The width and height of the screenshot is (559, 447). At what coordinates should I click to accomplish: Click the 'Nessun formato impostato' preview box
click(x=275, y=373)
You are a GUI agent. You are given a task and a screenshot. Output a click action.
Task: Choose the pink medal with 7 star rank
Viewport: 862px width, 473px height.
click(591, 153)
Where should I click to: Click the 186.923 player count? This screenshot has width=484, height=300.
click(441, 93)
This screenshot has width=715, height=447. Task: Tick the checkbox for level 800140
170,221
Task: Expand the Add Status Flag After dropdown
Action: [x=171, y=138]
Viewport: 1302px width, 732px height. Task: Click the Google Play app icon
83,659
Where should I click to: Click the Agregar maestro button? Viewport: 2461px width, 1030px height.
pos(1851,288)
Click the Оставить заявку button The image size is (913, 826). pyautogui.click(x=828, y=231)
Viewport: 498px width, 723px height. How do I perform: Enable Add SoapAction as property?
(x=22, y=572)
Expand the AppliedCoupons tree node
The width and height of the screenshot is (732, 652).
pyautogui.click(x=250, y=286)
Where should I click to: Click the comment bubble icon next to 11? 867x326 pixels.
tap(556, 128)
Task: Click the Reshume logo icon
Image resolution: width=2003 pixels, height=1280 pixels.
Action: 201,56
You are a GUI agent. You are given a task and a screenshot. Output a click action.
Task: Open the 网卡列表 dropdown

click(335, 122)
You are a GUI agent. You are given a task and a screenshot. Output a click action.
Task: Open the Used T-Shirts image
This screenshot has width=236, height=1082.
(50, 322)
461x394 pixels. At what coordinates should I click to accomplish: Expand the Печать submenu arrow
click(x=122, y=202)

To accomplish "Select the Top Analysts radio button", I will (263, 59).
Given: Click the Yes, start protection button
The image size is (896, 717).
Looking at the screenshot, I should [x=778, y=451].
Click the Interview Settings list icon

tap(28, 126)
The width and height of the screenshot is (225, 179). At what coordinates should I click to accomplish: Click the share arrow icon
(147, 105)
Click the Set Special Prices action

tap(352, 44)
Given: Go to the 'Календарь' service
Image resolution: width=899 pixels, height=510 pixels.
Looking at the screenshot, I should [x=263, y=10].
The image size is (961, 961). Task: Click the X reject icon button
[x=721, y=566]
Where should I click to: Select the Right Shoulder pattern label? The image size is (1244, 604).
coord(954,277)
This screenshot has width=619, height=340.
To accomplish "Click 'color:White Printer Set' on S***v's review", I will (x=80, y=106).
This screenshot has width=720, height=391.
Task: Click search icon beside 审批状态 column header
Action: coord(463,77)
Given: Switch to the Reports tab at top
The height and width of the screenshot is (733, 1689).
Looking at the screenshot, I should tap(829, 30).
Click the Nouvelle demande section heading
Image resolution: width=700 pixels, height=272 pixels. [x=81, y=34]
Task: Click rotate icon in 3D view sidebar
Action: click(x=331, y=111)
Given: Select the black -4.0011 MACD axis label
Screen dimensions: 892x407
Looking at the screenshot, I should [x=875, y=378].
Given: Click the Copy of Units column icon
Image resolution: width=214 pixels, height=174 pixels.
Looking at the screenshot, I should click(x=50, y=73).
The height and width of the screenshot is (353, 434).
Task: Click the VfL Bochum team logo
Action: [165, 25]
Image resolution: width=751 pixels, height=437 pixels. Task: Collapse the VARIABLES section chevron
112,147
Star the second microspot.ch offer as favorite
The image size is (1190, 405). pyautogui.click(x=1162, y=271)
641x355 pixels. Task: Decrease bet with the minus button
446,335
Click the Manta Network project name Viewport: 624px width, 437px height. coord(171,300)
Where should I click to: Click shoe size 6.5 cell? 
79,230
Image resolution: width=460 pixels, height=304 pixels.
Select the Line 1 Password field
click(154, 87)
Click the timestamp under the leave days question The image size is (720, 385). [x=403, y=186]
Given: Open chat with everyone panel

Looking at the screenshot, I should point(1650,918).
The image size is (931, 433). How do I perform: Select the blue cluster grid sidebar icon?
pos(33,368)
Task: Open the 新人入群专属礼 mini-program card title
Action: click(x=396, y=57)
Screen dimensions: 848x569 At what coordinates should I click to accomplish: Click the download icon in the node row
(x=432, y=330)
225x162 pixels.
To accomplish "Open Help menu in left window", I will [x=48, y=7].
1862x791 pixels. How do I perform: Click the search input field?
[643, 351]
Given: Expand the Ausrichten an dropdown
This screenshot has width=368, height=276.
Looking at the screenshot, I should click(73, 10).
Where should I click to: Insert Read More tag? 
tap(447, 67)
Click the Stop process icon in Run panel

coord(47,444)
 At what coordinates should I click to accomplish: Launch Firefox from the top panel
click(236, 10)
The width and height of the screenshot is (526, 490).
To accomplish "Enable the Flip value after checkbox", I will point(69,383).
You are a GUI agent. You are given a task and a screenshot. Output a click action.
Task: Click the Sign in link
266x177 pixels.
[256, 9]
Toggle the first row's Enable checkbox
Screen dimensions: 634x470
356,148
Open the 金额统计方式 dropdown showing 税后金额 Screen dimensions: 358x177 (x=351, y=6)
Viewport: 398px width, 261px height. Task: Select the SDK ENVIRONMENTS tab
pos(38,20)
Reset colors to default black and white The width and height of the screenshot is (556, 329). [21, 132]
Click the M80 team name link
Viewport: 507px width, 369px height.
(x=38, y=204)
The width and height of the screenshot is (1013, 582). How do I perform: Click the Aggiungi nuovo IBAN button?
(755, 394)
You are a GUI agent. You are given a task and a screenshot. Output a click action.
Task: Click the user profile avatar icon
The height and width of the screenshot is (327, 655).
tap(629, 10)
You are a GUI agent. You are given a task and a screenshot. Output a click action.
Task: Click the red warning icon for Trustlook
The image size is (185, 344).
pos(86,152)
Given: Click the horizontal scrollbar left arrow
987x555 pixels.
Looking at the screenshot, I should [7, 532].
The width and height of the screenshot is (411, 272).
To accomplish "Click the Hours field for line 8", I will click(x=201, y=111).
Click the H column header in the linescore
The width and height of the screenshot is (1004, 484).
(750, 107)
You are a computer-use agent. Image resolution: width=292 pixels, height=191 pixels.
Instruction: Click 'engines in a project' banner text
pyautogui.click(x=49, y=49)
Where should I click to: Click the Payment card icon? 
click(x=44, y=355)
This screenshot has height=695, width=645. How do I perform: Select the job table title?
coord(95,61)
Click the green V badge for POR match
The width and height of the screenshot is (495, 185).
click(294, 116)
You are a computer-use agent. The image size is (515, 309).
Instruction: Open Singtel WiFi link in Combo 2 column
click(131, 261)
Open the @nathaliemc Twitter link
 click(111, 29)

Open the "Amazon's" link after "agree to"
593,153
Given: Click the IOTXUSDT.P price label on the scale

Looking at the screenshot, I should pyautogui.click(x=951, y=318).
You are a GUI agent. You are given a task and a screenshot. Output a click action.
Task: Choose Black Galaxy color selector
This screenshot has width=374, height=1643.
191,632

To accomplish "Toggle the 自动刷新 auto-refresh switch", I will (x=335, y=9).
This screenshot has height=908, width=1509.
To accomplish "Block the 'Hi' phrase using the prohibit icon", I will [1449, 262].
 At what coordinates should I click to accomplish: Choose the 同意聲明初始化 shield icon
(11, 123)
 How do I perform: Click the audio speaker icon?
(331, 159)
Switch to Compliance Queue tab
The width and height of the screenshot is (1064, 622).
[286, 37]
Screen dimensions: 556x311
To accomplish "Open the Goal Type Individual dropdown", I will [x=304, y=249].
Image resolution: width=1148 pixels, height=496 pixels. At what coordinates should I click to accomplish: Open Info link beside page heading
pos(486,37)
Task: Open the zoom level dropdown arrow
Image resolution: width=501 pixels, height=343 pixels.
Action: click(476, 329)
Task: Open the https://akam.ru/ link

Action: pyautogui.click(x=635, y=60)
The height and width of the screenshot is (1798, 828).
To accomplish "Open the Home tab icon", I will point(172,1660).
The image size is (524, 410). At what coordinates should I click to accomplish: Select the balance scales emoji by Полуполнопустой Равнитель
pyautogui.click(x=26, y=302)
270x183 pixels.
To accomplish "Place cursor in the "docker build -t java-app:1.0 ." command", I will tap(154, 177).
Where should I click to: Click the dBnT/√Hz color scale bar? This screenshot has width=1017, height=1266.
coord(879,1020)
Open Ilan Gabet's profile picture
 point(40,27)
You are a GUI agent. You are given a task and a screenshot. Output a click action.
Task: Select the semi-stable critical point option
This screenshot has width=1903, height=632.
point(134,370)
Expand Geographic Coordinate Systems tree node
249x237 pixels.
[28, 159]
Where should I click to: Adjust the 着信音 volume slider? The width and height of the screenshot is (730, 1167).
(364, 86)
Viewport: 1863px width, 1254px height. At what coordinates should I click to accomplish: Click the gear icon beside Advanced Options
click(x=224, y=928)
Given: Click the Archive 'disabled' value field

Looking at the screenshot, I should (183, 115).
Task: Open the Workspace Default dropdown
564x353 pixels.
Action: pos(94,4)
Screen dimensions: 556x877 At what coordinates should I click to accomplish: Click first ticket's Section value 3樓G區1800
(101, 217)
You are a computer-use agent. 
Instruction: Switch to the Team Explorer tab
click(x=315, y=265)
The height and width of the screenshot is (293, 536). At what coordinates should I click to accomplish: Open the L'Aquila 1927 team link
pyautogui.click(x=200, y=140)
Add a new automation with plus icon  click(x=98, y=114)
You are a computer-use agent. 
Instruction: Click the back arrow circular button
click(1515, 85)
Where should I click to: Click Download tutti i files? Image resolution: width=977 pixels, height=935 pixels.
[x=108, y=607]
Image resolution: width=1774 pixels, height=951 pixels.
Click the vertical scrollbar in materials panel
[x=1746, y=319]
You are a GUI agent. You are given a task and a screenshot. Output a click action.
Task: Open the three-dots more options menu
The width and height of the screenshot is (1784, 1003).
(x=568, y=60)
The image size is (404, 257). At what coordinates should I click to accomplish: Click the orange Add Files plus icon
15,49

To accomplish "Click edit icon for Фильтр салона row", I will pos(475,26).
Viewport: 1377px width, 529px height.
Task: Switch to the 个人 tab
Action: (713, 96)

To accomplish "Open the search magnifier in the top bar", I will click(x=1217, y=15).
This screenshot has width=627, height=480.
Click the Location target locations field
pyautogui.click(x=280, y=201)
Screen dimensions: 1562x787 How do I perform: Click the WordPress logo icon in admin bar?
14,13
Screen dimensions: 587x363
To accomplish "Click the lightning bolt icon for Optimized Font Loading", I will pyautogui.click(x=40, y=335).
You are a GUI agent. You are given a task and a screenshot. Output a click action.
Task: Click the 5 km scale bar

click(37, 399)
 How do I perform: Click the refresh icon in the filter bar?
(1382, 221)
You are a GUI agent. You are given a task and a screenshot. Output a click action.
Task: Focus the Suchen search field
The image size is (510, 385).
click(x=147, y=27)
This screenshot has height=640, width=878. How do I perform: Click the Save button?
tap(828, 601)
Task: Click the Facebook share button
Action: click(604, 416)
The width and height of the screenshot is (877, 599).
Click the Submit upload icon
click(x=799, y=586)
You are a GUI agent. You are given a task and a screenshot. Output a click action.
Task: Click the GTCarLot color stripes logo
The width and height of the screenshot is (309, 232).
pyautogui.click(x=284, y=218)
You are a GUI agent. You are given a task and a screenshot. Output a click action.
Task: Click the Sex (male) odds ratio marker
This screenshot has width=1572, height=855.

* _The problem_: Rename "job table" to "order table" in the stretch of the listing from the line containing "Where should I click to: Click the Payment" through the line containing "click(294, 116)", and reproduce only those lines with everything else unchanged.

* _Reply to the task_:
Where should I click to: Click the Payment card icon? 
click(x=44, y=355)
This screenshot has height=695, width=645. How do I perform: Select the order table title?
coord(95,61)
Click the green V badge for POR match
The width and height of the screenshot is (495, 185).
click(294, 116)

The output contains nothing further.